Ravenous Bugblatter Beast of Traal
I don't know. My players usually have some crazy concepts. We had one guy who optimized for jumping and tried to solve all problems thought parkour. It was great.

What that means, however, is that just about every character at my table has one level of in the Rogue class for the soul purpose of picking up expertise. I would prefer not to use the optional multiclass rules at all, but doing so would severely nerf morethan half of the table's character concepts because they would no longer be able to access the Expertise feature.

One guy even came with a rogue whose soul purpose was to be better at Arcana, Nature, Survival, and History than the party wizard and druid.

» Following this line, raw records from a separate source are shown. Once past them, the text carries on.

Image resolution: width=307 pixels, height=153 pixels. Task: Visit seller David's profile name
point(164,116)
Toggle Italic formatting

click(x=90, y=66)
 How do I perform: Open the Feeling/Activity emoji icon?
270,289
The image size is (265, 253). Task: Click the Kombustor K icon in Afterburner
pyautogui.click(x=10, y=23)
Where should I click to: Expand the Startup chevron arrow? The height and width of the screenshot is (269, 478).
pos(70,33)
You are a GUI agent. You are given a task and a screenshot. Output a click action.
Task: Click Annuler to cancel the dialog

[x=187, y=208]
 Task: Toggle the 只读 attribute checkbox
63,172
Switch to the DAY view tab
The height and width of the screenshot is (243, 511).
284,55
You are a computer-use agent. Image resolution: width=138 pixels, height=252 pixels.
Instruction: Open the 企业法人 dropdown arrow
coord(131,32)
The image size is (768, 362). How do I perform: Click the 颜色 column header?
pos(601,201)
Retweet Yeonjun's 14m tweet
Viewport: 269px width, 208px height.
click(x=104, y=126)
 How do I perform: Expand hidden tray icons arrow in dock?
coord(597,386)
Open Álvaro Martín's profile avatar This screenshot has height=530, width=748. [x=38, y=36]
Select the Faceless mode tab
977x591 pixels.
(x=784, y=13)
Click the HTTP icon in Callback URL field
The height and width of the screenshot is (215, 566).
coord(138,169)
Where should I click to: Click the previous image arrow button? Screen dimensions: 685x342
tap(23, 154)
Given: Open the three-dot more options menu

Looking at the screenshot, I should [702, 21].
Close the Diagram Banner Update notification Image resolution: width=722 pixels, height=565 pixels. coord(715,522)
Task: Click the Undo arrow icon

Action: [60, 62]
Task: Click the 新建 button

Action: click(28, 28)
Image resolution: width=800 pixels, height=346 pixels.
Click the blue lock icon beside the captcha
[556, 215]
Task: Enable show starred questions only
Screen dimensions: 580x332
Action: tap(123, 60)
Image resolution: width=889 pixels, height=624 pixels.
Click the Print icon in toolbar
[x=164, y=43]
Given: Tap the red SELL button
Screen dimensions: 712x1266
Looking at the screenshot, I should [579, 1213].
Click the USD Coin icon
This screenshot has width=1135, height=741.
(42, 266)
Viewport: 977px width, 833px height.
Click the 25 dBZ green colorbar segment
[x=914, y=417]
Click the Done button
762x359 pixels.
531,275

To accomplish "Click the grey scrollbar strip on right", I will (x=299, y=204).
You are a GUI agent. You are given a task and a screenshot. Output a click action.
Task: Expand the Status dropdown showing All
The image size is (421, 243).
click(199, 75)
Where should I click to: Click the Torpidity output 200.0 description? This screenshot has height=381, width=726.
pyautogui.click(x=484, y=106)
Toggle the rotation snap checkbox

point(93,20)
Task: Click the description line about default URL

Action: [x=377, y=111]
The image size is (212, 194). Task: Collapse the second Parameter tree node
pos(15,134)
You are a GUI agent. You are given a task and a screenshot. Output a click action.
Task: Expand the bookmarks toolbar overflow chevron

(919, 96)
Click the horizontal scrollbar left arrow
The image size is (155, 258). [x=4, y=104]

It was pretty funny, but ultimately showed us how unsatisfying the expertise feature is.

That sounds more like it's a problem with Rogue's expertise feature being so cherry-pickable via multiclassing rather then a problem with expertise itself.

I'm also not sure how the guy could be better at Arcana, Nature, Survival and History without making themselves terrible at being a Rogue because they had to pump their INT and WIS so much. (Assuming point buy or standard array.) Or was this just really high level play where the proficiency bonus was that big of a deal?
 

That sounds more like it's a problem with Rogue's expertise feature being so cherry-pickable via multiclassing rather then a problem with expertise itself.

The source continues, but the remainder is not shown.